De plus, la question de la réversibilité reste un sujet à traiter par le Parlement. Chacun a pu voir des suggestions de définition envisagées dans des textes de loi. Le moins que l'on puisse dire c'est qu'elles n'ont pas été largement débattues. On pouvait envisager qu'entre les lois précédentes et celle-ci il y aurait un grand débat, notamment éthique, avec des personnes qui ne soient pas simplement les ingénieurs en charge du dossier. Etant moi-même ingénieur, mon intention n'est évidemment pas de dénigrer ces derniers qui doivent demeurer en charge des aspects techniques, mais pas des questions d'éthique. Voir apparaître dans un projet de loi une définition dont on ignore la provenance exacte qui aurait pu être examinée à la va-vite, comme cela avait été envisagé dans la prochaine loi sur la croissance, pose évidemment des questions, aujourd'hui encore non résolues.
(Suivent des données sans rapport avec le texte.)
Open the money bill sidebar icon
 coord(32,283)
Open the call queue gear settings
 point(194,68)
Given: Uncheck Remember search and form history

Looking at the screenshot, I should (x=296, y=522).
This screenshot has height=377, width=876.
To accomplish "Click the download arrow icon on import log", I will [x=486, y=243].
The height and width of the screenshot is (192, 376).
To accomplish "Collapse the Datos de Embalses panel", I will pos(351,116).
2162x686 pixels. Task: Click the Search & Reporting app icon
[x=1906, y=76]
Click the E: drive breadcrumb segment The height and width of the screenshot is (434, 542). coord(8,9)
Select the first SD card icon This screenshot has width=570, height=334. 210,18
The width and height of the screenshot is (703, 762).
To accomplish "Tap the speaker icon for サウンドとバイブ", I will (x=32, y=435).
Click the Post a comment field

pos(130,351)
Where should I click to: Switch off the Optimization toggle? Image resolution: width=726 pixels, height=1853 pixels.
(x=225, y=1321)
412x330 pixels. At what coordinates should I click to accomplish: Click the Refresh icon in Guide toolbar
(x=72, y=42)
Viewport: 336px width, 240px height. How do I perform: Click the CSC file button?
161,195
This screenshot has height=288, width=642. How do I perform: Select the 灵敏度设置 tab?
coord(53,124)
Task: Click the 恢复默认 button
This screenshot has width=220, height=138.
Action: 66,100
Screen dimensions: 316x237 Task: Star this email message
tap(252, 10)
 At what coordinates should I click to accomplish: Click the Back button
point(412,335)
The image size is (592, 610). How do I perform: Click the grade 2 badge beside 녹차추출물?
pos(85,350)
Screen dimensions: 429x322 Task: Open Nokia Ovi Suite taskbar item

Enfin, je voudrais rappeler ce que la Commission d'enquête de l'Assemblée nationale sur les coûts du nucléaire, dont j'étais le rapporteur, avait inscrit dans ses conclusions relatives aux déchets nucléaires, adoptées à la majorité de ses membres. Je pense qu'elles résument bien un certain nombre de questions partagées par les parlementaires membres de cette commission : « [La commission] Regrette de n'avoir pu, dans le calendrier qui était le sien, avoir connaissance des coûts potentiels d'un site d'enfouissement de déchets à Bure. Elle s'interroge sur la persistance d'écarts importants entre les évaluations respectives des différents acteurs et souligne, comme la Cour des comptes, la nécessité d'aboutir rapidement à un coût entériné par les pouvoirs publics. Prend acte de la volonté de l'ANDRA et du Gouvernement, suite au débat public, de conduire une phase pilote préalable d'expérimentation avant toute décision. Rappelle la demande de l'ASN de clarification de l'inventaire et de la nécessité d'évaluation des coûts selon les différents scénarios possibles. Insiste sur le rôle du Parlement dans la définition préalable des conditions de récupérabilité, dans le respect des principes fixés par la loi. Estime que la recherche sur l'entreposage en subsurface de longue durée devrait être conduite en parallèle. Estime que, comme cela a toujours été le cas concernant les déchets nucléaires, la décision finale devrait revenir au Parlement. Souligne, par ailleurs, l'importance de veiller dans la durée au traitement le plus sécurisé de l'ensemble des matières radioactives présentes sur le territoire, et de leur conditionnement dans le respect des règles fixées par l'ASN. »

C'est ce que je souhaitais dire ici, au moment où ce rapport est présenté, afin de marquer l'existence d'avis différenciés au sein de nos assemblées, notamment en ce qui concerne le projet Cigéo.